If you want to stay out of the water, try taking a camel ride along the area’s beautiful beaches.
This is a relaxing and truly unique way to take in the pristine white sand beauty of the coastline.
Recently, there has been an increased emphasis on the Aboriginal history of the Monkey Mia and Shark Bay area.
Now, visitors can take a number of cultural walks that tell the fascinating Aboriginal history of the area.
Visitors can learn about how the Aboriginal people used and preserved the land prior to European settlement, as well as all the tales and Dreamtime stories associated with the area.
Shark Bay and Monkey Mia have no shortage of accommodation options. Whether you are looking for a simple and affordable backpacker’s hostel, or a luxurious and relaxing resort, there is something for you at Monkey Mia.
The Monkey Mia Dolphin Resort comes equipped with a swimming pool, hot tub, bar, and multiple restaurants, making it perfect for families or groups travelling together.
Other excellent accommodation options are One the Deck @ Shark Bay, Oceanside Village, and the Tradewinds Seafront Apartments, which are great for those looking for a more private and self-contained holiday.
How to Get There
The area is serviced by the Monkey Mia/Shark Bay Regional Airport. This airport is serviced four times per week from Perth.
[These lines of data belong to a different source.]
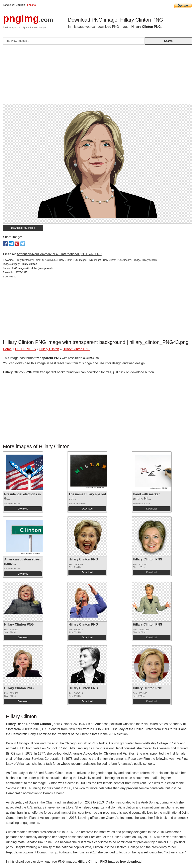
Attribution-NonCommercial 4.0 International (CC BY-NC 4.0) (59, 254)
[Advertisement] (97, 76)
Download (23, 509)
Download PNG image (23, 228)
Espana (31, 5)
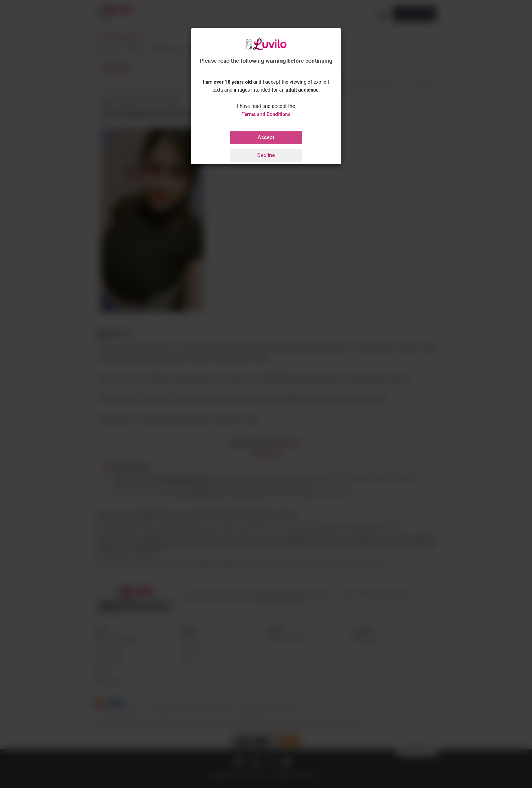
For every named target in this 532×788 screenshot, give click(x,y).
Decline (266, 155)
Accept (266, 137)
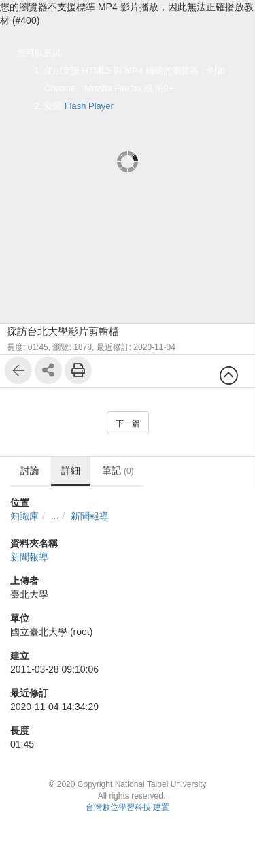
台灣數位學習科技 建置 (127, 807)
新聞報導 (90, 516)
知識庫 (24, 516)
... (55, 516)
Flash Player (89, 106)
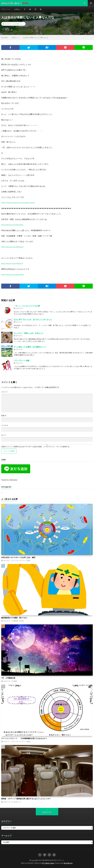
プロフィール (6, 9)
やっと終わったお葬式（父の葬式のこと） (30, 347)
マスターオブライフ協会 (22, 560)
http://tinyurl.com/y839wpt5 (13, 247)
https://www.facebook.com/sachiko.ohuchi (18, 203)
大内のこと (19, 24)
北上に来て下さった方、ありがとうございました (33, 319)
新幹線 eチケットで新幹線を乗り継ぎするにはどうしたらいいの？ (26, 799)
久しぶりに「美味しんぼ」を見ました (28, 333)
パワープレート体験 (22, 361)
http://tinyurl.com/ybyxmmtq (13, 275)
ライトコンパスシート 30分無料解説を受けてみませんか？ (24, 738)
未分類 (21, 621)
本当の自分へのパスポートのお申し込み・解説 (18, 557)
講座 (15, 681)
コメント (4, 392)
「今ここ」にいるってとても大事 (27, 306)
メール (5, 425)
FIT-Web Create (48, 863)
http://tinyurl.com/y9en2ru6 (12, 225)
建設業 (16, 621)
If you are travelling on a high budget, it is also possible to book a charter flight from a variety of destinations.
If you are travelling from the north, you will take the same highway south from Carnarvon to the Overlander Roadhouse turn-off (200 kilometres from Carnarvon).
Visitors can also travel via coach. Integrity Coachlines Australia operates three trips from Perth per week.
The coach will drop you at the Overlander Roadhouse turn-off. From there, visitors will have to make arrangements for a shuttle service to Denham or Monkey Mia.
Land transport is not readily available between the turn-off and Denham or Monkey Mia without reserving it first.